▸ **Selected extract**:
----

If it was me I'd at least have a wry smile on my face as I offered financial advice to millionaires and home owners as I paid my landlord north of 6%.0 -
Well, as Crashy doesn’t seem to want to work out his BCR, I thought I’d spend 5 minutes working it out for him. Key numbers as we go along are in bold red.
I searched Zoopla for 1-bed flats for sale in Aberdeen and came across this one:
http://www.zoopla.co.uk/for-sale/details/39886434?search_identifier=ad7e2823696c880128ea730a13bd84ba
One bed, centrally located, £125k. Next I pasted that address into Zoopla to get some historic sales in that street, and came up with this place:
http://www.zoopla.co.uk/property/flat-a/1-st-marys-place/aberdeen/ab11-6hl/17695
Quite a nice place, valued by Zoopla at £128k, and presumably similar to the one currently for sale at £125k. Very helpfully, there are no fewer than four previous sales of it to look at as well, with one at £44,000 in 2002. So we can set 2002 as our starting point for Crashy’s BCR, with a buy-in price of £44k, and let’s say that property is worth £120k today.
If Crashy had bought with a 100% 25-year mortgage in 2002 (which he could), then he would now be 14 years through the term. Assuming 3% interest over that time, he’d have paid an average of £209 a month on the mortgage, a total of £35k. He’d still have £23k left on the mortgage. So £58k to own it from here.
Now we need to know what the rent would have been instead. Fortunately, St. Mary’s Place has quite a few flats up for rent over the last few years, which help to estimate this piece of the picture. There is this one from 2014, for example, a one-bedder offered at £650pcm:
http://www.zoopla.co.uk/property-history/6d-st-marys-place/aberdeen/ab11-6hl/33079172
And this one's a two-bedder, also offered in 2014, but at £600pcm:
http://www.zoopla.co.uk/property-history/6-st-marys-place/aberdeen/ab11-6hl/33006747
The latter is presumably cheaper to rent than the former because although bigger, it’s quite a bit grottier. Check out the dirt over the bedroom storage heater, and the brown bathroom suite. Anyway, if we say these places let for £550pcm in 2014, we can go back and estimate what the rent would have been since 2002.
The source for rental prices that I used above, http://webarchive.nationalarchives.gov.uk/20160105160709/http://www.ons.gov.uk/ons/publications/re-reference-tables.html?edition=tcm%3A77-304792, breaks out rental price history by country in the UK but starts only from 2005, covers Scotland only from January 2011, and only goes up to May 2013. It shows 2013 values of 103.0 for the UK, with England 103.1, Wales 102.5 and Scotland at 102.2. These are so close together I’m just going to take the UK average and apply it to Aberdeen. In 2005, the figure for the UK was 94.9, so rents went from 94.9 to 103.0 over the 101 months covered. That’s a change of 0.08 per month. Faute de mieux I’m going to assume that this rate of change applies both all the way back to 2002 (36 months), and all the way forward to March 2016 (34 months). So that would make the 2002 rental index 92.0, the May 2014 rent 104.0, and the current rent 105.7.
We know the actual 2014 rent was £550ish pcm, so £550 = 104.0 index. That means that in 2002 it was (92/104) x 550 = £486, and in 2016 it would be (105.7/104) x 550 = £560. The average of those two figures is £523, so I’ll take the total rental cost since 2002 as £88k (£523 a month, x 12 months, x 14 years).

----

▸ **Excerpted records**:
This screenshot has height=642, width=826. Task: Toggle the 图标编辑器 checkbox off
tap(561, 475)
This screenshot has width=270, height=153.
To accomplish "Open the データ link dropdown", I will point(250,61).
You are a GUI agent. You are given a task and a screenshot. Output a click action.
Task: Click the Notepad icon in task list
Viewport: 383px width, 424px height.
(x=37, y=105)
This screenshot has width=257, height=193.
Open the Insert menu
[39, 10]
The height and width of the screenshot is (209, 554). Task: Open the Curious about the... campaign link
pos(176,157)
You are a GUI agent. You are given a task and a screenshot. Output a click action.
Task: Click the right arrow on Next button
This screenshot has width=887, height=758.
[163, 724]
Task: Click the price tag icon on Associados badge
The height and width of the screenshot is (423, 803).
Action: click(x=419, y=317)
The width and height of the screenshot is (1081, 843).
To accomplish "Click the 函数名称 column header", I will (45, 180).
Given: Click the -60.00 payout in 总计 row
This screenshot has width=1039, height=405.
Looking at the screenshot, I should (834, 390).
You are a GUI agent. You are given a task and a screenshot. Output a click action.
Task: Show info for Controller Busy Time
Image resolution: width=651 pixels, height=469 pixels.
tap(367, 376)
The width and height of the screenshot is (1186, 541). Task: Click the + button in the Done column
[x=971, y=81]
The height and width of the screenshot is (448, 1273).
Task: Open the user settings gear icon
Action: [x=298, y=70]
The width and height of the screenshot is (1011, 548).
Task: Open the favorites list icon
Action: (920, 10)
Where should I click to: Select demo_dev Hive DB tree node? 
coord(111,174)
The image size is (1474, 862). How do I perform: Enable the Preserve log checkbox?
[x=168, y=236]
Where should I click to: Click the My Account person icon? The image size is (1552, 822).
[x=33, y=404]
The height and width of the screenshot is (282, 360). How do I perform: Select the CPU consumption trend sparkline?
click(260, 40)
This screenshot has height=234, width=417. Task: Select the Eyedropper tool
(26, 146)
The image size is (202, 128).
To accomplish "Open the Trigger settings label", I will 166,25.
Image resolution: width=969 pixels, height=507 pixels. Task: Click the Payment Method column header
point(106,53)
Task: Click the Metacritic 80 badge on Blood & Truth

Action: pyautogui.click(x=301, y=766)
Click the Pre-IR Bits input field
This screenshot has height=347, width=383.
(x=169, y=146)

----

▸ **Objective**:
In the text about buying versus renting a one-bed flat in Aberdeen, what are the answers to these questions?
(a) What price did the St. Mary's Place flat sell for in 2002?
(b) At what monthly rent was the one-bedder from 2014 offered?
(c) What total rental cost since 2002 does the text arrive at?

▸ **Solved exercise**:
(a) £44,000
(b) £650pcm
(c) £88k